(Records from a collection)
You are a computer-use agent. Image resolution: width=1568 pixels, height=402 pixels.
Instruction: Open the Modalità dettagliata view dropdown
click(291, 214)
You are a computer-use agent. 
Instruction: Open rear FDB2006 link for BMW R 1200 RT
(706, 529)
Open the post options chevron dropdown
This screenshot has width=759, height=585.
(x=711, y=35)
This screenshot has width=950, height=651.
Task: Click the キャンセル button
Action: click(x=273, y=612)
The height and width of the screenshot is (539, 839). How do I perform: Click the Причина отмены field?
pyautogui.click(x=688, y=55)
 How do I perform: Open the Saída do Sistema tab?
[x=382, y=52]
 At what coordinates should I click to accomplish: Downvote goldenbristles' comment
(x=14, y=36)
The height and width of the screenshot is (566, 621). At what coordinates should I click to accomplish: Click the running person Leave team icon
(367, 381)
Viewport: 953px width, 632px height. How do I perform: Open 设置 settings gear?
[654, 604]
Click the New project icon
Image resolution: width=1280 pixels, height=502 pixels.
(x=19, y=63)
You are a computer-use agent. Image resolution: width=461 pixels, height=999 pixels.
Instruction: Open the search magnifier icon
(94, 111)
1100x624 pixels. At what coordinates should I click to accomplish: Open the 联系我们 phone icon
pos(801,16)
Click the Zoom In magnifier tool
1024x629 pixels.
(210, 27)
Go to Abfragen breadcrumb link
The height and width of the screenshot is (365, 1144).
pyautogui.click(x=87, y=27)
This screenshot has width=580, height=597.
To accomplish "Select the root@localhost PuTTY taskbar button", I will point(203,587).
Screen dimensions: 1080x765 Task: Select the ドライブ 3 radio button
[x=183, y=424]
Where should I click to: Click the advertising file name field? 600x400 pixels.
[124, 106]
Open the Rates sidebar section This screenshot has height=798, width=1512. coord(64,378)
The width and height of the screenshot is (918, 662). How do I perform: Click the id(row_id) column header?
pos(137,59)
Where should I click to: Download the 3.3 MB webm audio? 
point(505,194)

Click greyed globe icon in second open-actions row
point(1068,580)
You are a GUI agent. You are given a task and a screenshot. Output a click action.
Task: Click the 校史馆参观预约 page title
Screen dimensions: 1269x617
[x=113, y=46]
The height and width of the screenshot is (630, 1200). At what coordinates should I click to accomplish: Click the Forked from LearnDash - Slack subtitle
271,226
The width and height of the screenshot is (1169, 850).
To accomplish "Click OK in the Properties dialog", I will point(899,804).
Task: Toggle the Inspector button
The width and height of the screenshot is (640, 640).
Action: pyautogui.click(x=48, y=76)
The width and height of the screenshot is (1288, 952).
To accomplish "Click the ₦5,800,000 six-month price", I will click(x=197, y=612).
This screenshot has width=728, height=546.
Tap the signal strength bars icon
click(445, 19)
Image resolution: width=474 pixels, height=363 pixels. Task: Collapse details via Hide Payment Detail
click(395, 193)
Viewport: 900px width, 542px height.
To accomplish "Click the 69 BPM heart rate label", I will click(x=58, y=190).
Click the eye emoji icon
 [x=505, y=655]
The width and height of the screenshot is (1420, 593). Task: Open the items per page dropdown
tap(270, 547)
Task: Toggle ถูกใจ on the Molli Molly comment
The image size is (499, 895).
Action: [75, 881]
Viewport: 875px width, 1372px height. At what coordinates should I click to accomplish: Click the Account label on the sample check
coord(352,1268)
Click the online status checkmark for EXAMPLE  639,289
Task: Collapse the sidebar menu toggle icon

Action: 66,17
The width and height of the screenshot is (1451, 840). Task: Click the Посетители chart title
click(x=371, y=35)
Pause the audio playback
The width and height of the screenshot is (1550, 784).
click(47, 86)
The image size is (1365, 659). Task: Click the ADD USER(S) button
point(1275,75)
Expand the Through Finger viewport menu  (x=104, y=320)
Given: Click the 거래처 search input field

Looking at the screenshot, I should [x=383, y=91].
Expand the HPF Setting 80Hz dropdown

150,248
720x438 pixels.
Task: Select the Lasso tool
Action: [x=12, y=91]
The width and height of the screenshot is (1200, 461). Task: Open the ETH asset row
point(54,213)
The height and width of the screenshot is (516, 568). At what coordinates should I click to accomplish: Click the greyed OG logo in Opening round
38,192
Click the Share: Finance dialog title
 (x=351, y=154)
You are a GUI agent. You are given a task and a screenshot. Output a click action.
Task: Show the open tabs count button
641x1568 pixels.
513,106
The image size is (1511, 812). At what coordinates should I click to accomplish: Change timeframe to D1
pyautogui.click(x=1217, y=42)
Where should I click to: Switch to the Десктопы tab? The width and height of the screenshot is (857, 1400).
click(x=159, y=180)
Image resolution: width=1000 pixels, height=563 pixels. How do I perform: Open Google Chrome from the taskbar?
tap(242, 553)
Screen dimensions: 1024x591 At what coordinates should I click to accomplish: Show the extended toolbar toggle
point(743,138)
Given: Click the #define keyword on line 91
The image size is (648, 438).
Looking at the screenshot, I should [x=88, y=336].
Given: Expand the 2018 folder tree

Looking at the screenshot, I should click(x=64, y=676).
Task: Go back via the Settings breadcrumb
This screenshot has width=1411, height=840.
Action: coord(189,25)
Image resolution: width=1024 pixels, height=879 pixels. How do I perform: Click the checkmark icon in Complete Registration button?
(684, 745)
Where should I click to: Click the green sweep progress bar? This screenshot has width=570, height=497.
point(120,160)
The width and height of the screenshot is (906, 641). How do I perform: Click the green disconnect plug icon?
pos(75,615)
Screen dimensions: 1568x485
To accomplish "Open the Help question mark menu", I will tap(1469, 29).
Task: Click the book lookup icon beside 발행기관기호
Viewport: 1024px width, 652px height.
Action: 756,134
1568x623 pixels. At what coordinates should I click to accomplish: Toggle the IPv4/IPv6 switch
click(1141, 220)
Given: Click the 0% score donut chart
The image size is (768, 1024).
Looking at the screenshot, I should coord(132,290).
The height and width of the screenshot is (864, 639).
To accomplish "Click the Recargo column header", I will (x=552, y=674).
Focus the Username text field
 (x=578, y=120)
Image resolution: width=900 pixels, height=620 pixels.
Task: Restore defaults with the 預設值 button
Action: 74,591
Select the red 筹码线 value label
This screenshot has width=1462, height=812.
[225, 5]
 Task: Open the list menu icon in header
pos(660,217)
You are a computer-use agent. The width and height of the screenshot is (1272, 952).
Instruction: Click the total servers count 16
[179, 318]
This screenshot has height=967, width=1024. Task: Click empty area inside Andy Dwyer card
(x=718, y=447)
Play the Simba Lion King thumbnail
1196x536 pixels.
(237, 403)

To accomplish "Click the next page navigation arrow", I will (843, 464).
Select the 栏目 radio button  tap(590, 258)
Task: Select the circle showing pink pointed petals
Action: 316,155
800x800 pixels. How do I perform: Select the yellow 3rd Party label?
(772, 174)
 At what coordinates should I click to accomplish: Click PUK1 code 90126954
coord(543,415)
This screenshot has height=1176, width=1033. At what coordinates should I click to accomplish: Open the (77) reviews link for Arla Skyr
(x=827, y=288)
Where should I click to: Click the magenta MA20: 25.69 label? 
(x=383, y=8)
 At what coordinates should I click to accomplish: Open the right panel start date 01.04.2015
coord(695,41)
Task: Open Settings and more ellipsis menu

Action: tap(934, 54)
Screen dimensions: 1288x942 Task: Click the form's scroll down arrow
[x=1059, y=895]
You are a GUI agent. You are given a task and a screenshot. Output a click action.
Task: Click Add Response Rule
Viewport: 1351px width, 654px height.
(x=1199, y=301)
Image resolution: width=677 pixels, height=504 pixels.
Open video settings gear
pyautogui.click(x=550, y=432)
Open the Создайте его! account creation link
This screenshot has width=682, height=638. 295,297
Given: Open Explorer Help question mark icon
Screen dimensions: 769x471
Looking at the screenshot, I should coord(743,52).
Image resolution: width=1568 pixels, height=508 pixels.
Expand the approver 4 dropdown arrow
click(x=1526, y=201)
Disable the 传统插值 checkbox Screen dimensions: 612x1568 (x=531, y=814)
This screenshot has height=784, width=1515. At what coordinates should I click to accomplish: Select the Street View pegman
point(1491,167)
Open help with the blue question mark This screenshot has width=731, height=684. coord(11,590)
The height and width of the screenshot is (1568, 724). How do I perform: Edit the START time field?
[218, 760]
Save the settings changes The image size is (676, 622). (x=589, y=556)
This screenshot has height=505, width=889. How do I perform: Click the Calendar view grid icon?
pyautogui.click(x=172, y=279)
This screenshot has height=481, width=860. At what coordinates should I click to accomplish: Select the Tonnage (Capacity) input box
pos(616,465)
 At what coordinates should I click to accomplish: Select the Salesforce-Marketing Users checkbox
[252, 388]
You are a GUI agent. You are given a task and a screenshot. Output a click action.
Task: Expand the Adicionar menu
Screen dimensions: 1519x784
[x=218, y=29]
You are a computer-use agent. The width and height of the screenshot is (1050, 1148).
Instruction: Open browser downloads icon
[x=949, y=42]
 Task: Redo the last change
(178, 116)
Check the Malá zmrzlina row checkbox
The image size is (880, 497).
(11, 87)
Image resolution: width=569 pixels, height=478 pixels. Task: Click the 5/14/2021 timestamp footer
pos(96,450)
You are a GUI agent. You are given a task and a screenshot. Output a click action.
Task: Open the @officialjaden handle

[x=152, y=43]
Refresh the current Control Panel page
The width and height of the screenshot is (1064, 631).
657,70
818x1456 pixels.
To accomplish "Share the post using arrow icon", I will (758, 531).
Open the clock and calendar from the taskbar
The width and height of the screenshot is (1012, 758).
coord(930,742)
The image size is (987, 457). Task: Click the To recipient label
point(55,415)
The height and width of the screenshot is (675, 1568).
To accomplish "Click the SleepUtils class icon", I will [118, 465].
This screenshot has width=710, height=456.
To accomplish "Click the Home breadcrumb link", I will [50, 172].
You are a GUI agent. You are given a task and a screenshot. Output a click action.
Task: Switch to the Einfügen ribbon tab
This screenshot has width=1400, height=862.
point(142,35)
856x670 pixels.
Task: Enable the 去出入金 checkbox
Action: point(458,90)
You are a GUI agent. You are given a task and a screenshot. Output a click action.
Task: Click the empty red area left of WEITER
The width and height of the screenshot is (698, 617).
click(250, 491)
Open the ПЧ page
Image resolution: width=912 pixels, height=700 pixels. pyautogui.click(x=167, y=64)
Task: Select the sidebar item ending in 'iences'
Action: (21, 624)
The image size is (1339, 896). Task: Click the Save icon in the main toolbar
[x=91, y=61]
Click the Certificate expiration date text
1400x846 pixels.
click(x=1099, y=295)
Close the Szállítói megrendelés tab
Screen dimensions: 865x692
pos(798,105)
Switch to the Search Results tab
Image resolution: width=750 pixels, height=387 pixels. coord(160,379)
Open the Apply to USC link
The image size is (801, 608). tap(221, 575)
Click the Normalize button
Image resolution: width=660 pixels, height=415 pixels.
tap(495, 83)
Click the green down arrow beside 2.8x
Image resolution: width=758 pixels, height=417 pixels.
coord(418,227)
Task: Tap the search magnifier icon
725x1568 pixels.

→ **EXERCISE AIM**: With the first line of the records as the start and the line holding "Open the Rates" as the end, please copy exactly those lines and no others.

→ **YOUR SOLUTION**:
You are a computer-use agent. Image resolution: width=1568 pixels, height=402 pixels.
Instruction: Open the Modalità dettagliata view dropdown
click(291, 214)
You are a computer-use agent. 
Instruction: Open rear FDB2006 link for BMW R 1200 RT
(706, 529)
Open the post options chevron dropdown
This screenshot has width=759, height=585.
(x=711, y=35)
This screenshot has width=950, height=651.
Task: Click the キャンセル button
Action: click(x=273, y=612)
The height and width of the screenshot is (539, 839). How do I perform: Click the Причина отмены field?
pyautogui.click(x=688, y=55)
 How do I perform: Open the Saída do Sistema tab?
[x=382, y=52]
 At what coordinates should I click to accomplish: Downvote goldenbristles' comment
(x=14, y=36)
The height and width of the screenshot is (566, 621). At what coordinates should I click to accomplish: Click the running person Leave team icon
(367, 381)
Viewport: 953px width, 632px height. How do I perform: Open 设置 settings gear?
[654, 604]
Click the New project icon
Image resolution: width=1280 pixels, height=502 pixels.
(x=19, y=63)
You are a computer-use agent. Image resolution: width=461 pixels, height=999 pixels.
Instruction: Open the search magnifier icon
(94, 111)
1100x624 pixels. At what coordinates should I click to accomplish: Open the 联系我们 phone icon
pos(801,16)
Click the Zoom In magnifier tool
1024x629 pixels.
(210, 27)
Go to Abfragen breadcrumb link
The height and width of the screenshot is (365, 1144).
pyautogui.click(x=87, y=27)
This screenshot has width=580, height=597.
To accomplish "Select the root@localhost PuTTY taskbar button", I will point(203,587).
Screen dimensions: 1080x765 Task: Select the ドライブ 3 radio button
[x=183, y=424]
Where should I click to: Click the advertising file name field? 600x400 pixels.
[124, 106]
Open the Rates sidebar section This screenshot has height=798, width=1512. coord(64,378)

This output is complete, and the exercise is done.